Mam dosyć nietypowy i na pewno trudny temat, który od kilku miesięcy mnie intryguje. Dużo czytałem o RSA i ogólnie o szyfrowaniu, jednak nie potrafię odwrócić całej tej procedury i dostosować jej do moich potrzeb.
Ale po kolei! Załóżmy, że mamy stronę który chcielibyśmy zabezpieczyć za pomocą licencji - pliku tekstowego zawierającego zaszyfrowaną informację o:
- dacie ważności licencji,
- osobie której została przydzielona,
- domenie pod którą będzie działać.
W logice biznesowej zaszywamy ukrytą funkcję która sprawdza licencję i jeśli wszystko się zgadza, to strona się wyświetla, w przeciwnym razie zwraca exit(), wyjątek czy inną wymyślną rzecz.

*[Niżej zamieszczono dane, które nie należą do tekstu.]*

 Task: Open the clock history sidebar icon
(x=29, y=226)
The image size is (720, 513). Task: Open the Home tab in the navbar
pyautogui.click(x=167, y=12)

Kwestię tego jak utajnić logikę biznesową aby ktoś jednym komentarzem nie wyłączył tego sprawdzania pomijamy - jest na to wiele sposobów, a i nie to jest tematem tego wątku.
Na czym polega haczyk? A no na tym, że ma to być odwrócenie RSA. O ile w RSA mamy dostępny dla każdego klucz publiczny (szyfrowanie) i zastrzeżony tylko dla właściciela klucz prywatny (deszyfrowanie), o tyle tutaj chciałbym uzyskać w 180 stopniach odmienny efekt:
Każdy może odszyfrować ukrytą treść licencji (a przynajmniej wystarczy, że w kodzie aplikacji będzie zaszyta odpowiednia funkcja która to zrobi), jednak tylko ja chcę mieć możliwość jej zaszyfrowania, a więc udzielania licencji. Ważne jest to, aby można było bez przeszkód zweryfikować autentyczność zaszyfrowanej licencji, tak aby nie można jej było wygenerować ręcznie.
Czy macie pomysł na to, jak taki problem rozwiązać w praktyce? Może ktoś słyszał o podobnych technikach szyfrowania i zechce podzielić się jakimś ciekawym artykułem?

Edit: Czy przy wykorzystaniu RSA posiadając szyfr, oryginalną wiadomość i klucz prywatny można odtworzyć klucz publiczny?